(10年12月号掲載)
そんな状況を少しでも改善しようと、中央区長浜の鮮魚市場を開放するイベントを福岡市や市場関係者が始めて久しい。
毎月第2土曜日に設定している「市民感謝デー」。営業時間は通常のせりが終わった午前9~12時の3時間だが、新鮮で格安の魚を求める市民らが行列を作って開門を待つほどの人気イベントである。
そんな魚市場で師走の賑わいを味わいたくて、知り合いの仲買業者に頼み、昨年12月の感謝デーに「にわか魚屋」を経験してみた。
開門と同時に市場は人で埋まり、店員との駆け引きが始まる。客を呼び止めるために大声を張り上げていると時間はあっと言う間に過ぎ、心地よい疲れだけが残った。
終わった後は用意された握り寿司の弁当を食べたが働いた後の食事は実に美味く、ぜひ次回も訪れたいものだと思った。
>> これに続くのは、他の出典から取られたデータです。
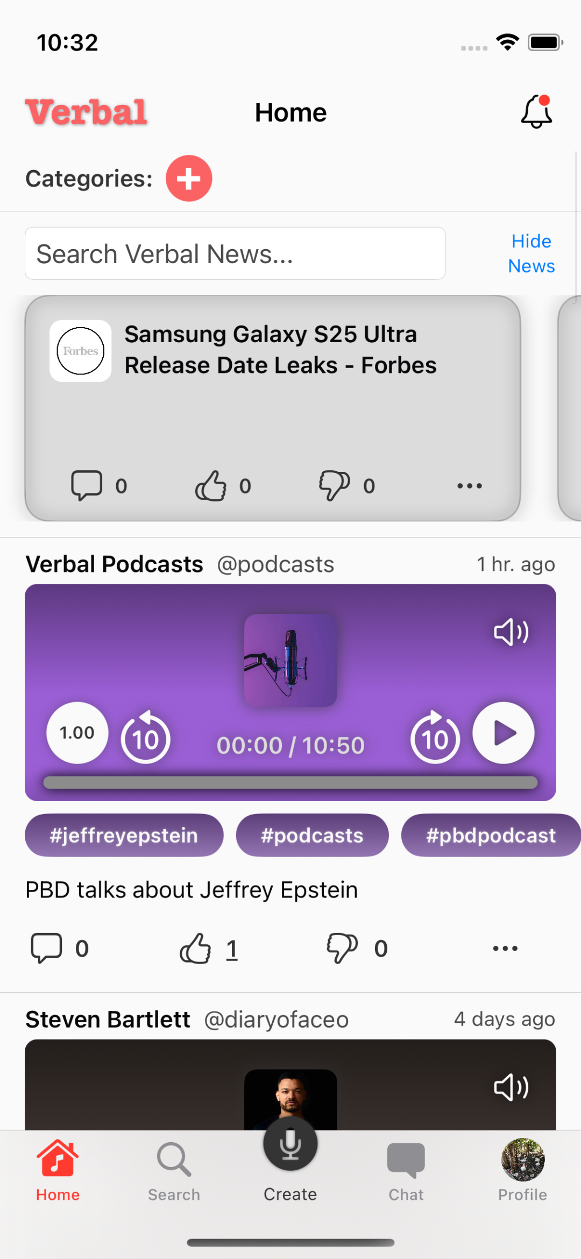Image resolution: width=581 pixels, height=1259 pixels.
Task: Tap the Create microphone button
Action: [x=291, y=1144]
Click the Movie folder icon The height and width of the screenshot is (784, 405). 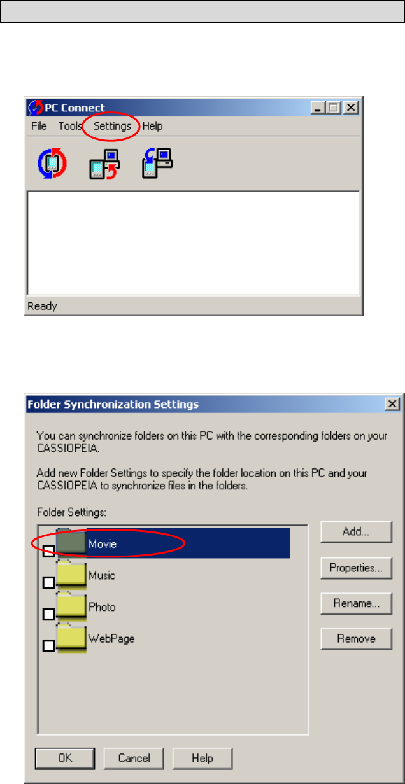(x=71, y=542)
魚市場を取り巻く環境は確実に変わりつつある。宗像地区などでは漁師が水揚げした魚を直接、地元の道の駅などに納入、安くて新鮮な魚を目当てに客も集まっている。また最近では県外の活魚運搬業者が、地元市場で仕入れた魚介類を福岡市内に持ち込み、飲食店に直接販売して売り上げを伸ばしているという。
長浜市場での取扱量は減少傾向にあり、本紙が報じてきた架空取引の件も、こうした背景から生じたもの。長い間、市民の台所として親しまれてきた柳橋連合市場(中央区)も、毎年訪れるたびに寂れていっているような印象を受ける。その原因を食生活の変化や消費者の魚離れに求めるだけでは、何の解決にもならない。
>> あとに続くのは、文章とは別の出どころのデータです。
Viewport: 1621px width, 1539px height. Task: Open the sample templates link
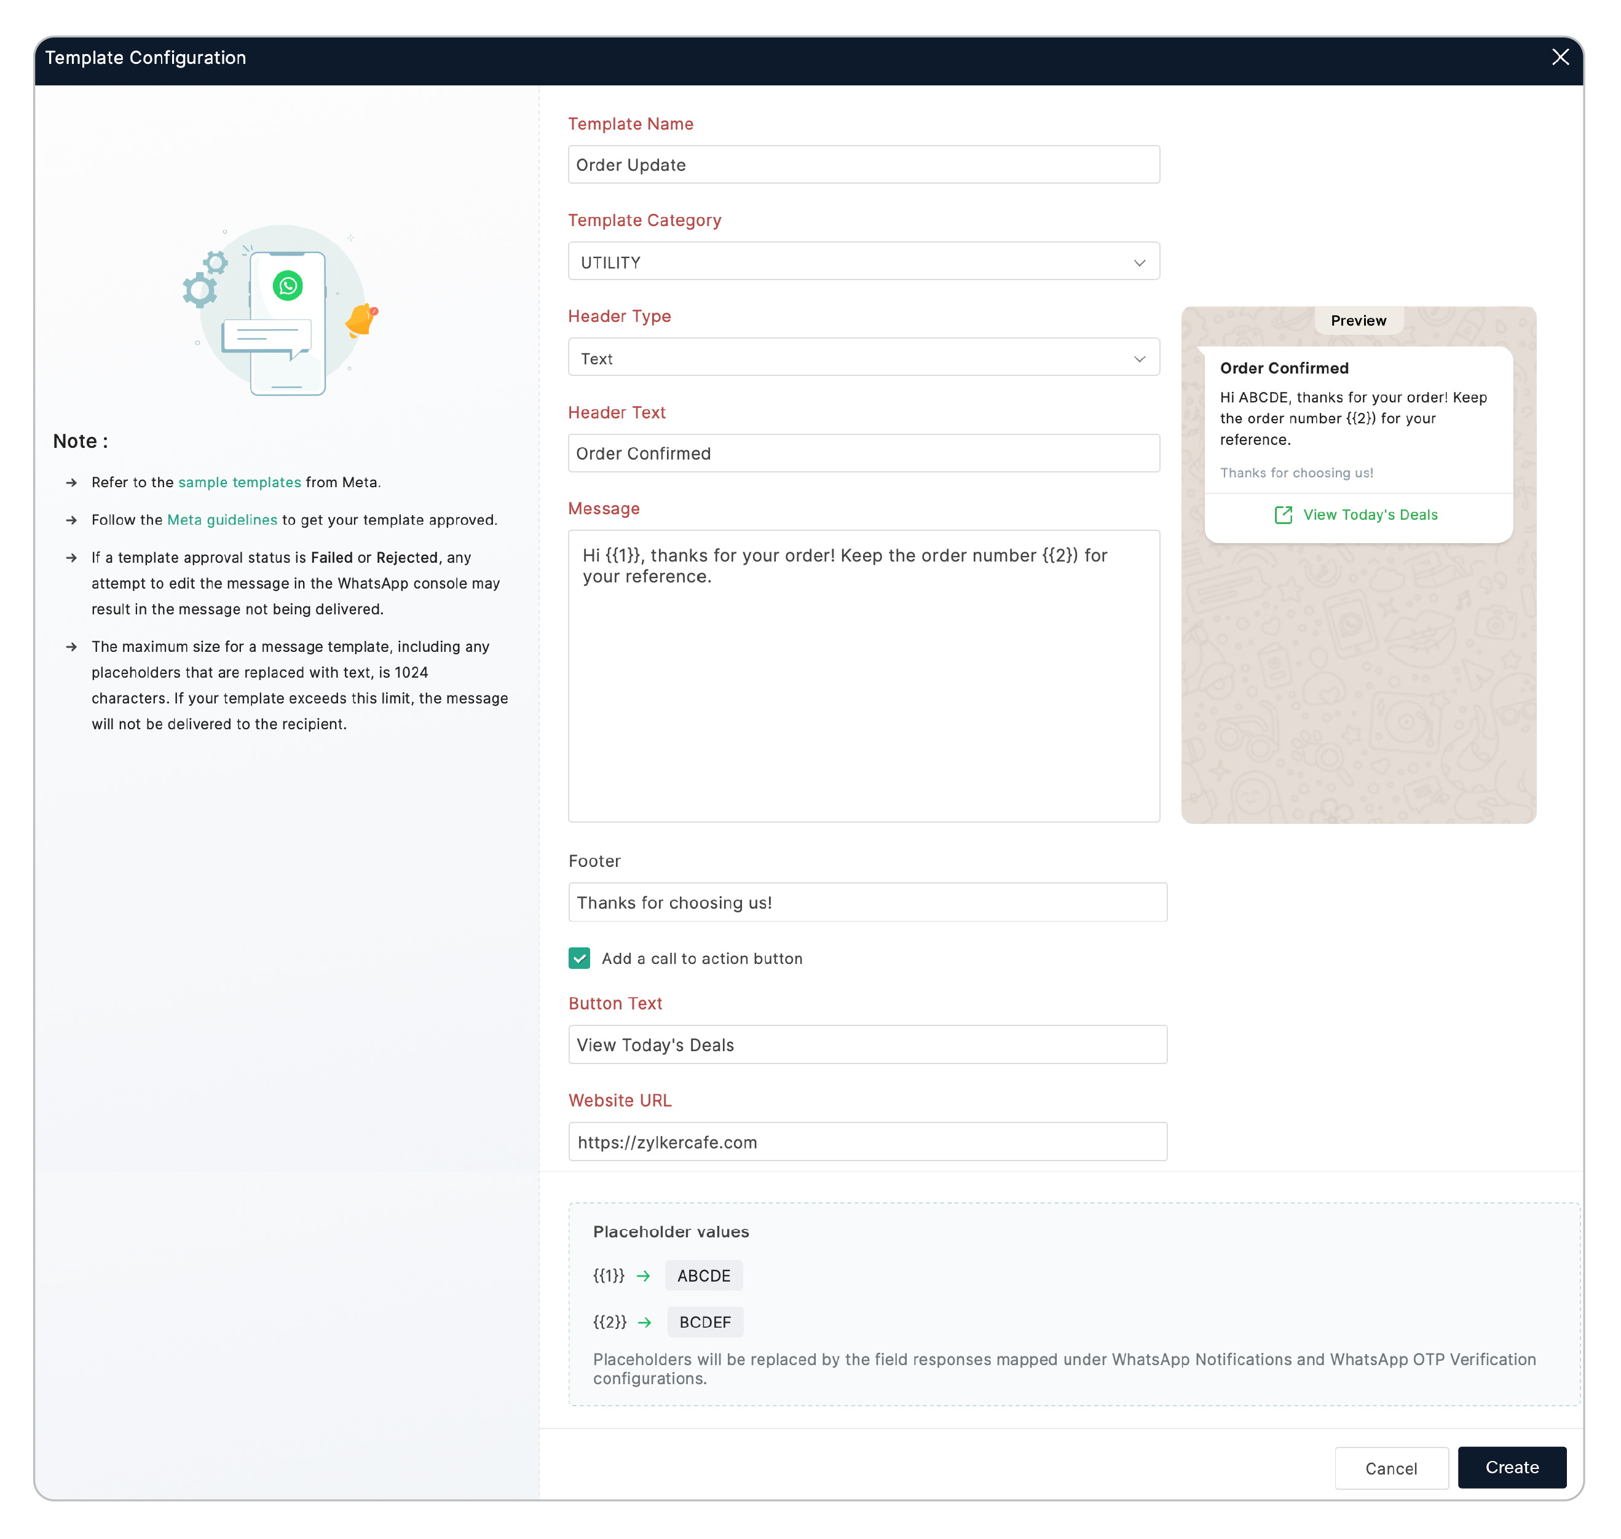239,482
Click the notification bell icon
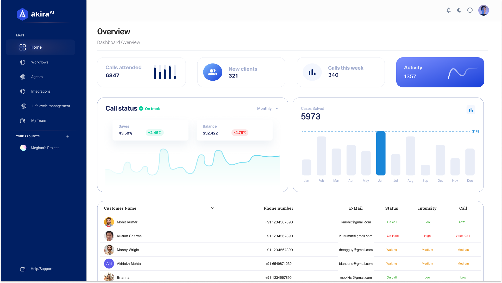 pyautogui.click(x=448, y=10)
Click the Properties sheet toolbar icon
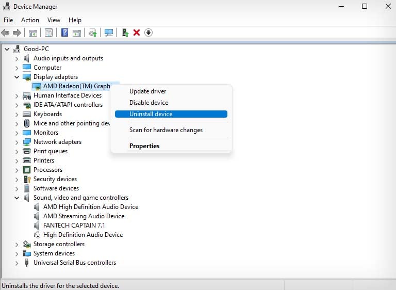 [x=48, y=33]
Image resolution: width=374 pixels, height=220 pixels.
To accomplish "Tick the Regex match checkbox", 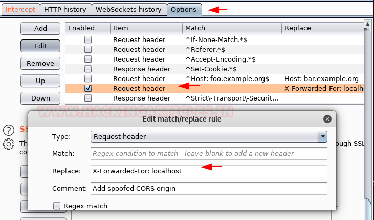I will [57, 206].
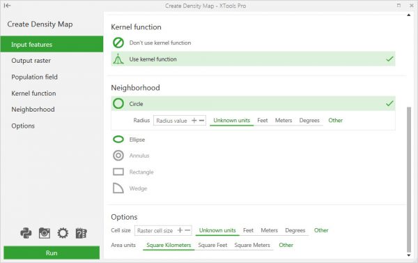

例えば、常時一般人が出入りできるスペースを作り、買った鮮魚を持ち込んで食べることができる施設を作るのはどうか。また客自身が魚を調理できるコーナーを設け、若い人や子どもに包丁を持たせて教えるのも、未来への投資として考えても有効だろう。
「ベイサイドプレイス博多」松金市場の低迷を見ても分かるが、市民が求めているのは上品さや高級感ではなく、もっと身近で楽しめる要素なのではないだろうか。
仲卸業者が漁師から魚を仕入れ仲買人、小売店を通じて消費者に提供、それぞれが中間マージンを取るというシステムそのものが今、危機に瀕している。一方で、月に1度だが実際にこれだけ多くの消費者が市場を訪れるのも事実。市場関係者も真剣に考えないと、生き残れないように思える。